Salah satu sumber perbankan Rusia yang dekat dengan bank sentral Rusia mengatakan menerima pendapatan dalam mata uang yang tidak dapat dikonversi dan bernilai kecil di luar India adalah hal yang “tidak ada gunanya.” Rusia memiliki peluang terbatas untuk membelanjakan rupee karena impornya dari India tidak signifikan, kata sumber lain.
Bank sentral Rusia tidak menanggapi permintaan komentar.
Sekitar pertengahan Agustus, setidaknya dua perusahaan minyak besar Rusia mengancam akan mengalihkan belasan kapal tanker yang membawa hingga satu juta ton minyak yang menuju India ke tujuan lain, menurut dua sumber.
Sebagai solusi sementara untuk konflik yang melibatkan kesepakatan India, muatan tersebut dibayar dalam kombinasi mata uang yuan China, dolar Hong Kong sebagai mata uang transisi ke yuan, dan dirham Uni Emirat Arab, yang terikat dengan dolar AS, demikian disampaikan oleh 10 sumber perdagangan dan pejabat kepada Reuters.
Namun mereka mengatakan, permasalahannya adalah menemukan alternatif mata uang yang layak jika disandingkan dengan dolar. Dan masalah tersebut mempengaruhi pembeli di Afrika, China dan Turki yang merupakan pembeli utama minyak Rusia.
Namun masalah terbesarnya adalah India, yang telah membeli lebih dari 60 persen minyak Rusia, menurut data LSEG dan perhitungan Reuters. India merupakan pembeli terbesar secara keseluruhan dari minyak mentah laut Rusia setelah China.

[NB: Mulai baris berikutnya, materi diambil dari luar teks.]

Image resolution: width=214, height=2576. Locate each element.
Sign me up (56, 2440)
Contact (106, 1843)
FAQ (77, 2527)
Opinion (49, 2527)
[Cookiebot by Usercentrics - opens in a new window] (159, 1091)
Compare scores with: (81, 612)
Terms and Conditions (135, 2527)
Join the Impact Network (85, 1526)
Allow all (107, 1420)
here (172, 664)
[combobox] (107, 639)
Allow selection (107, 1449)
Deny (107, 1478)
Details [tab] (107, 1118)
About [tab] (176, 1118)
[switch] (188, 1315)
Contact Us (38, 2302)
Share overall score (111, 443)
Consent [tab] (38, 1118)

Permasalahan tersebut kemungkinan akan bertambah buruk seiring dengan meningkatnya pengawasan terhadap perdagangan. Washington memberlakukan sanksi pertama terhadap pemilik kapal tanker yang membawa minyak Rusia dengan harga di atas batas harga Barat dalam beberapa pekan terakhir, pemberlakuan sanksi pertama sejak diberlakukan pada akhir tahun lalu.
Sejak sanksi Barat diberlakukan pada Rusia pada Februari tahun lalu, Moskow beralih dari transaksi dalam dolar dan euro, mata uang dominan dunia, dan sebagian besar terbatas aksesnya ke sistem perbankan internasional.

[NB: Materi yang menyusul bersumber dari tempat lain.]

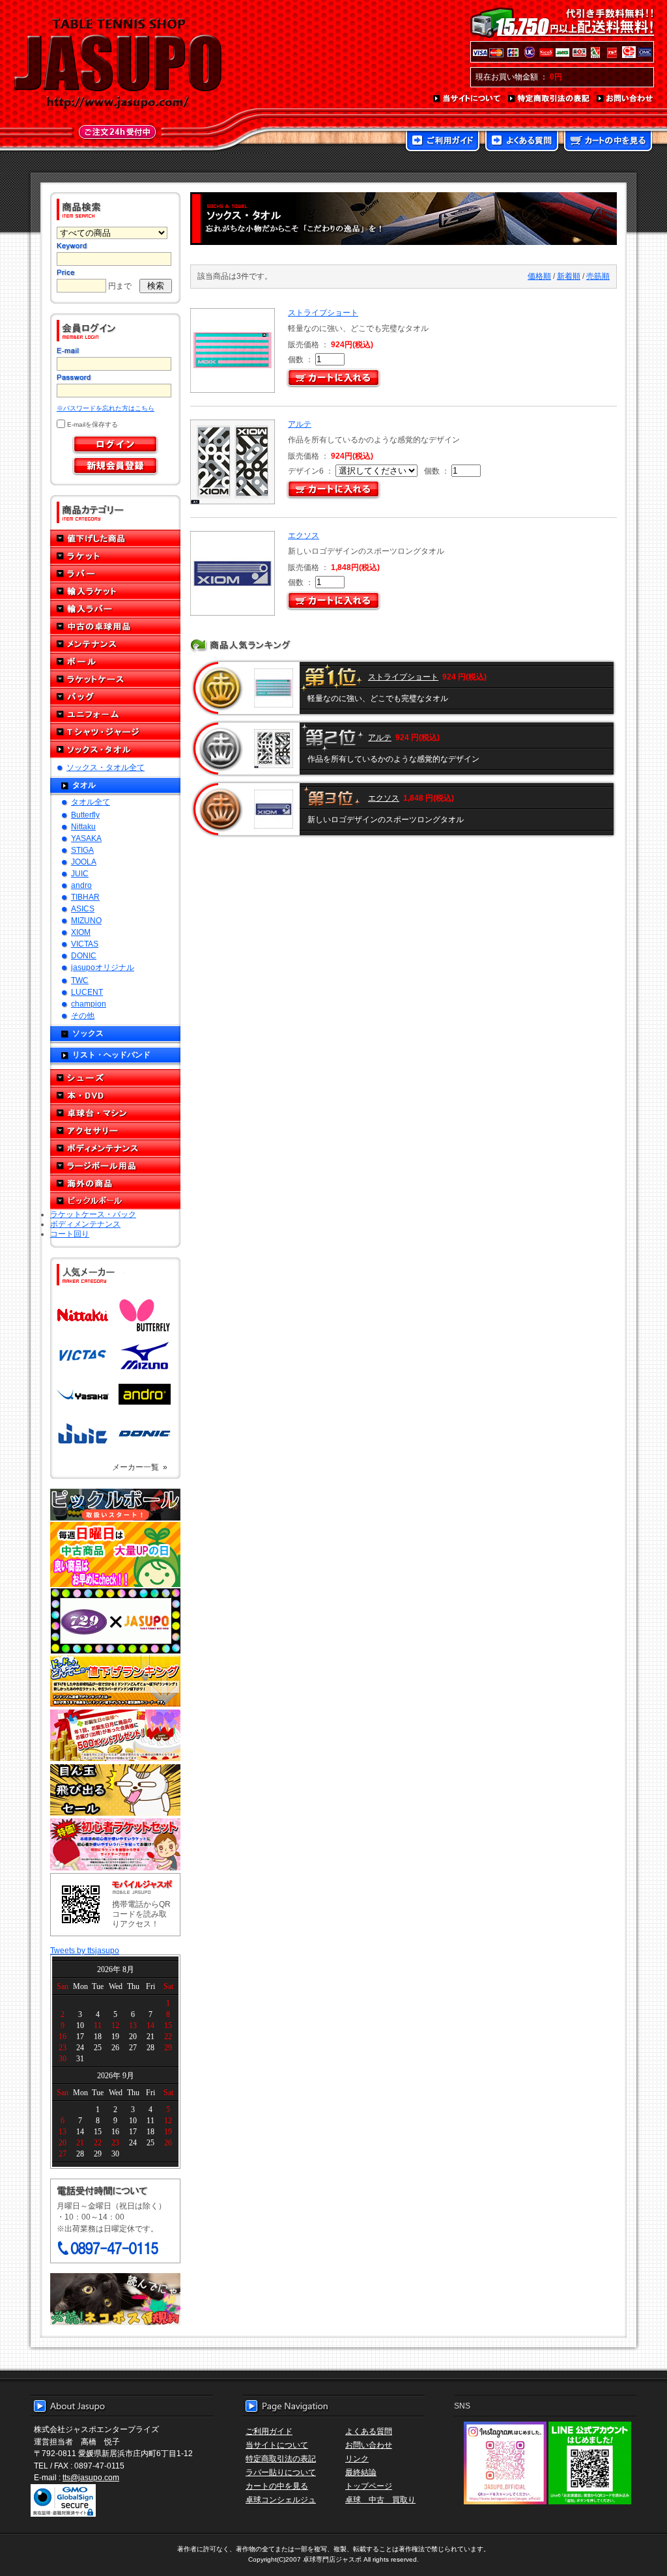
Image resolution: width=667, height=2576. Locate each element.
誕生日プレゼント (115, 1736)
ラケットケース (115, 679)
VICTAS (84, 943)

Menurut lima pedagang yang terlibat, kurang dari 10 persen produksi Rusia yang berjumlah sekitar 9 juta barel minyak per hari (bph) dijual dalam mata uang dolar dan euro.
Bank sentral Rusia tidak dapat menggunakan dolar karena adanya sanksi. Meskipun eksportir Rusia secara teoritis dapat menggunakan mata uang tersebut, tetapi menghindari penggunaan mata uang tersebut memiliki keuntungan yang mempersulit Amerika Serikat (AS) dan pemerintah Barat lainnya untuk memantau perdagangan mereka.
Namun, alternatif yang ada menimbulkan risiko tingkat tinggi bagi kedua belah pihak dalam kesepakatan.
India pada bulan-bulan pertama tahun ini berhutang sekitar $40 miliar kepada Rusia untuk pasokan minyak dan sejumlah pasokan lainnya, menurut empat sumber perdagangan dan perbankan. Rusia sendiri beranggapan akan sangat sulit baginya jika melakukan bisnis dengan menggunakan mata uang rupee.
India mendorong agar rupee dibelanjakan di wilayahnya. New Delhi juga memberlakukan tarif tukar yang bersifat hukuman saat mengonversi rupee ke mata uang lain, yang pada beberapa kesempatan mencapai lebih dari 10 persen dari jumlah yang dikonversi, menurut dua sumber Rusia.
Situasi tersebut bisa mereda jika Rusia mengimpor lebih banyak barang dari India, yang bisa dibayar dengan rupee.
Pejabat Rusia dan eksekutif perminyakan sendiri menekan pembeli India untuk membayar dalam yuan China, yang bagi Rusia merupakan mata uang yang lebih berguna.
Bagi India, menggunakan mata uang pesaing regionalnya sangatlah sensitif, meskipun perusahaan kilang swasta India telah beralih kembali ke yuan karena kurangnya pilihan lain sejak konflik tersebut terjadi awal tahun ini, kata sumber tersebut.
Kilang-kilang milik Pemerintah India kini beralih ke dirham UEA. Namun hal tersebutt dipersulit dengan adanya persyaratan kliring tambahan karena kebijakan Washington yang lebih tegas membuat pemerintah negara-negara lain menjadi waspada.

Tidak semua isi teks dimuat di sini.